Word origin: Greek planktos → “wanderer” / “drifter”.
Operational definition used in oceanography:
- Any organism unable to swim faster than the ambient water current.
- May possess limited motility but cannot overcome bulk water motion.
- Typically (not always) microscopic or at least small.

Reynolds number (Re) quantifies the balance between an organism’s inertia and the viscosity of its environment:
- Re=\dfrac{\rho\,v\,L}{\mu}
- \rho = density of organism (kg m⁻³)
- v = velocity relative to fluid (m s⁻¹)
- L = characteristic length/size (m)
- \mu = dynamic viscosity of the fluid (kg m⁻¹ s⁻¹)
Interpretations
- Numerator ((\rho v L)) ≈ inertia generated by the organism.
- Denominator ((\mu)) ≈ thickness or “stickiness” of the surrounding fluid.
- Low Re \rightarrow viscosity dominates → drifting/laminar behavior (typical of plankton).
- High Re \rightarrow inertia dominates → ability to coast, resist currents (typical of large nekton like whales).
You will NOT be asked to calculate Re in this course, but conceptually recognize low-Re vs. high-Re worlds.

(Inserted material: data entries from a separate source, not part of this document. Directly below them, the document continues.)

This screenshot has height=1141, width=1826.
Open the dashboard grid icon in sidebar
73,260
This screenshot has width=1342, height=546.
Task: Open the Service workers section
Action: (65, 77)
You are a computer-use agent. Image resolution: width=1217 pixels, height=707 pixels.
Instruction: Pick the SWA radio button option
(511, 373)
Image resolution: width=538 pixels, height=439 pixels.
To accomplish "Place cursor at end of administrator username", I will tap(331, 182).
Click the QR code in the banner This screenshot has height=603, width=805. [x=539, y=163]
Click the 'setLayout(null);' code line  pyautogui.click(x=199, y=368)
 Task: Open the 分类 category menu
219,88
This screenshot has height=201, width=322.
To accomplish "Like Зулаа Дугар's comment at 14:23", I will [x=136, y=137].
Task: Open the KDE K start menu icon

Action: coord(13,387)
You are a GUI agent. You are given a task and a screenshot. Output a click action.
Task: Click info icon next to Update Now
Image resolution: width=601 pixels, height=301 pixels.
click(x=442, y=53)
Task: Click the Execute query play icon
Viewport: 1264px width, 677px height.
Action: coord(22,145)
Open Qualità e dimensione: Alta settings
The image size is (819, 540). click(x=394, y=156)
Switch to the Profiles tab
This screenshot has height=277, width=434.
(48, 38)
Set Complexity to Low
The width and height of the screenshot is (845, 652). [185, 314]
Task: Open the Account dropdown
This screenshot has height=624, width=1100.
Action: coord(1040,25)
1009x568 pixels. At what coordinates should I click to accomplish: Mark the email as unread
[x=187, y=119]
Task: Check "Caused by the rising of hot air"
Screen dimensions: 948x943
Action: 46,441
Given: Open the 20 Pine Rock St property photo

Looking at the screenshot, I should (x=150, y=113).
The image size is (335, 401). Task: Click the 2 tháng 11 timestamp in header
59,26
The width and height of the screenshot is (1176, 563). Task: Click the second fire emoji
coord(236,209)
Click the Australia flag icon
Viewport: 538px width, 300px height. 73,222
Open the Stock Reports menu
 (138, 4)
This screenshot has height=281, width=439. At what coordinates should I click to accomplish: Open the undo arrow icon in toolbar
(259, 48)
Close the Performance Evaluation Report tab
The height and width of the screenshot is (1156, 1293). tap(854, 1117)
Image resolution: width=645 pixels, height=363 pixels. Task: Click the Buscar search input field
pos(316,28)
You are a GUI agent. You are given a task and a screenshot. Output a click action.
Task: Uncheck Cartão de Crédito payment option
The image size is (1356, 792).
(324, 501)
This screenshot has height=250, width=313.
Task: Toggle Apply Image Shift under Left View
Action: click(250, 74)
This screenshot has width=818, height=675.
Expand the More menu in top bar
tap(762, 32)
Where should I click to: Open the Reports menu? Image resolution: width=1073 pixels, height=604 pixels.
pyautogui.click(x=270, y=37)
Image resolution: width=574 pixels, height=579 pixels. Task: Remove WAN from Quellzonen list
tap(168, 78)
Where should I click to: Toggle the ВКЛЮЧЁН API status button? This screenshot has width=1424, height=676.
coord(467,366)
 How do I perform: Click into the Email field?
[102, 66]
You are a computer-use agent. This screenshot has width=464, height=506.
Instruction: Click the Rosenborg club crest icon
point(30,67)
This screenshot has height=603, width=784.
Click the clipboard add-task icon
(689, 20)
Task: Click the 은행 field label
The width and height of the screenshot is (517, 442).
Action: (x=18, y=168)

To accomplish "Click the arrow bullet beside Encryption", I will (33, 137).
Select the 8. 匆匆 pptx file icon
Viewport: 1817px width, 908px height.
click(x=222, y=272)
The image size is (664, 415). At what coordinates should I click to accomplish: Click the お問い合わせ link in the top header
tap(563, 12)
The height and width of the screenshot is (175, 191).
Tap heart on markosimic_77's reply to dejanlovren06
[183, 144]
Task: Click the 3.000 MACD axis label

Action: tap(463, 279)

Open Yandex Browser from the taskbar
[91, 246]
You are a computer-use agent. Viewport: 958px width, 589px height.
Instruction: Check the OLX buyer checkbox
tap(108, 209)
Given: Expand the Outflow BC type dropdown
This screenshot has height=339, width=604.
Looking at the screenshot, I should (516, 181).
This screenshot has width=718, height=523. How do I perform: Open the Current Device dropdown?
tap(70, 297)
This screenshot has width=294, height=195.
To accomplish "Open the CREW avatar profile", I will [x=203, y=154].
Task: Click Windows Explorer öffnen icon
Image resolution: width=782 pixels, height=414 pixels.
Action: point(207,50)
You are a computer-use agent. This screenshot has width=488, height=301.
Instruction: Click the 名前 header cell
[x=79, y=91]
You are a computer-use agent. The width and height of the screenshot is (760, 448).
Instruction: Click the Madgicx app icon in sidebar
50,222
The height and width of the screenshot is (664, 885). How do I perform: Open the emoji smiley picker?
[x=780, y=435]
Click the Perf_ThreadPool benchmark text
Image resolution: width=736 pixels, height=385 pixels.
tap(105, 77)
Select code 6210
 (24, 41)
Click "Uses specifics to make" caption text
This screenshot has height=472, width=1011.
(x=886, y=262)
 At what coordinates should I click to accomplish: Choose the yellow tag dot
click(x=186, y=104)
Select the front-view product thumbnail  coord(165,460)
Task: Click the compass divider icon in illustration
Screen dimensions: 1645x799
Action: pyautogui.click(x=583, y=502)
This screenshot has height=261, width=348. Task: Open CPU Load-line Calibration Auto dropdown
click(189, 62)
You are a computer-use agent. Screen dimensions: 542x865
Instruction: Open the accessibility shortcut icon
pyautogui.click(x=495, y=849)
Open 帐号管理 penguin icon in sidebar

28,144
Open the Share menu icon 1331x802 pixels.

Thought experiment #1: Push a whale vs. push a plankton cell to a marked line.
- Whale: large \rho, L → high inertia → continues past the line after the push stops.
- Plankton: tiny \rho, L → negligible inertia → stops almost immediately at the line.
Thought experiment #2: Moving water mass (current).
- If the water parcel shifts a few meters:
- Whale’s inertia allows it to stay relatively stationary while water flows past (or it can actively swim elsewhere).
- Plankton are entrained and transported with the parcel—true drifters.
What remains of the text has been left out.